TASK GOAL: How would the account below of a mother's declining kidney function go on? Continue it, starting right after its last sentence.

EXCERPTED PASSAGE:
# # # # #
Mom saw a kidney specialist last week and her function is down to 25%. More tests are scheduled. This is due to refusing to eat right, ignoring her diabetes, and having high blood pressure for decades. She's on 19 meds right now, and expected the kidney doc to give her more. She will not comply with insulin, taking her 19 pills, checking her blood sugar, or not eating so much dairy & dark pop by the 55 gallon drum. The phosphorus in it is really bad for someone in her shape.

Ultimately, she is so stubborn and belligerent that she won't follow any instructions or rules, and she'll end up on dialysis when her function drops to 10%. I sure hope they can bring it to her. I can't and won't quit my job or use up all my vacation time for this. My time off is for my little family to use on our family things. Not doing something totally hopeless for someone who did not have to be in this shape.
# # # # #
INPUT DATA:
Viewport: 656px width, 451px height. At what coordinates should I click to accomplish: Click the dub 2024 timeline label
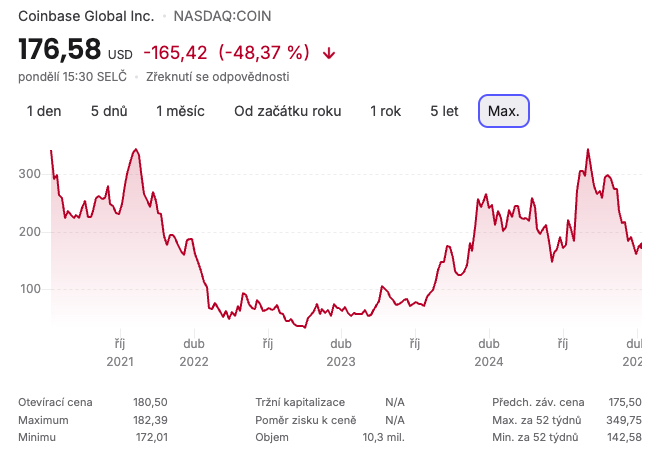[489, 352]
# # # # #
ANSWER TO THIS TASK:
BUT, I learned something interesting. When she was little, before starting school (between 1940-44ish), she had a really bad kidney infection (Bright's Disease, which is a lot like "Dropsy" in that it means almost nothing.) She was bedridden for a long time and had to be carried around. The neighbor lady brought her cookies all the time. She says this went on over a year, but who knows. What I did figure out is that it went on long enough to teach her that you have to be sickly and needy to get attention and love. She's carried this on ever since and gets pissy when people aren't paying enough attention to her because of her many conditions. Sad. The world doesn't work that way anymore. Nobody goes out visiting to sit with the sick and shut in like they did in the 40s. The world has changed a lot since then. Patients are supposed to be really involved in their care and own a lot of personal responsibility for their condition. Mom hates that. She has never really wanted to be well. She's got her wish and it's only down hill from here.

She also feels no control whatsoever over her feelings. Emotions are like random tidal waves to her and are somebody else's job to manage. So there we have it. The roots of a lot of really negative behaviors that have only gotten worse over time and won't change. She keeps saying the doctor has told her to stay calm and stop getting so upset over little things, but she doesn't think she can. Her feelings are a roller coaster she's just riding. All kinds of things really upset her, to the point of tears and hyperventilating. Seeing a sad dog on TV, the snowplow going by, or her socks being on backwards. Or finding out her 72 year old sister is in rehab care for a stroke. It could be anything.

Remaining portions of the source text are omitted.